[Saved entries]
──────────────────────────────
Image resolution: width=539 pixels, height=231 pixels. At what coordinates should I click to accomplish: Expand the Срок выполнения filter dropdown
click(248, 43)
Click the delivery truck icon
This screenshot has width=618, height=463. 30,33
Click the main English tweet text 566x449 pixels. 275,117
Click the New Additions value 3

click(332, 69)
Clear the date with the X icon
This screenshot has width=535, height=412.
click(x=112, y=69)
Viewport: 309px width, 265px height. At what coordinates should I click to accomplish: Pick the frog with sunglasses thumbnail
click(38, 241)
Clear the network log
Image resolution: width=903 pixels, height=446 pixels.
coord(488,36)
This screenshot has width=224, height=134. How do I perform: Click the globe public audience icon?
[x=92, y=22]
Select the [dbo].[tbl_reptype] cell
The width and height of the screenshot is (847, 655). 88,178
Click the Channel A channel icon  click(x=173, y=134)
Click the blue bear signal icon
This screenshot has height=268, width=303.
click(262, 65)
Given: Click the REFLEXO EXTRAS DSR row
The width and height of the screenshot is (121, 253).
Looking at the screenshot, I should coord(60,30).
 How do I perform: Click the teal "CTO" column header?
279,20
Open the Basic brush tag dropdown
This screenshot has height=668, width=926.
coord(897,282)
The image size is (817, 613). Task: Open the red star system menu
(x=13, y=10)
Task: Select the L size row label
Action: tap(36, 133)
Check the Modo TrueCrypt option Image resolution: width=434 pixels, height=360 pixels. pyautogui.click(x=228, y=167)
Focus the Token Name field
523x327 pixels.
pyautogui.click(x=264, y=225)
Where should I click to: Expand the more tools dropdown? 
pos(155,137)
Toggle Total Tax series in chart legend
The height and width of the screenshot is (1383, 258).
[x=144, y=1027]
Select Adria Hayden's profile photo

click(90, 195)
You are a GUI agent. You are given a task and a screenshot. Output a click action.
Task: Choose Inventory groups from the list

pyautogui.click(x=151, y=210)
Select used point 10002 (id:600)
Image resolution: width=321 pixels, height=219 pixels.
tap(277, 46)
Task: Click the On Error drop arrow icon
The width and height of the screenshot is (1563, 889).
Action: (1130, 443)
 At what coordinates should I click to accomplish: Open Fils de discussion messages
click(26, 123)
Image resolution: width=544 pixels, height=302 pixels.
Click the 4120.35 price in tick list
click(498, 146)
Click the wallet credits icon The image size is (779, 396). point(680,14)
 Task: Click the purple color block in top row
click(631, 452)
──────────────────────────────
→ Required work:
Each line from the one that holds "Check the Modo" to the end of the records above should be transcribed exactly, both ends included.

→ Answer to this task:
Check the Modo TrueCrypt option Image resolution: width=434 pixels, height=360 pixels. pyautogui.click(x=228, y=167)
Focus the Token Name field
523x327 pixels.
pyautogui.click(x=264, y=225)
Where should I click to: Expand the more tools dropdown? 
pos(155,137)
Toggle Total Tax series in chart legend
The height and width of the screenshot is (1383, 258).
[x=144, y=1027]
Select Adria Hayden's profile photo

click(90, 195)
You are a GUI agent. You are given a task and a screenshot. Output a click action.
Task: Choose Inventory groups from the list

pyautogui.click(x=151, y=210)
Select used point 10002 (id:600)
Image resolution: width=321 pixels, height=219 pixels.
tap(277, 46)
Task: Click the On Error drop arrow icon
The width and height of the screenshot is (1563, 889).
Action: (1130, 443)
 At what coordinates should I click to accomplish: Open Fils de discussion messages
click(26, 123)
Image resolution: width=544 pixels, height=302 pixels.
Click the 4120.35 price in tick list
click(498, 146)
Click the wallet credits icon The image size is (779, 396). point(680,14)
 Task: Click the purple color block in top row
click(631, 452)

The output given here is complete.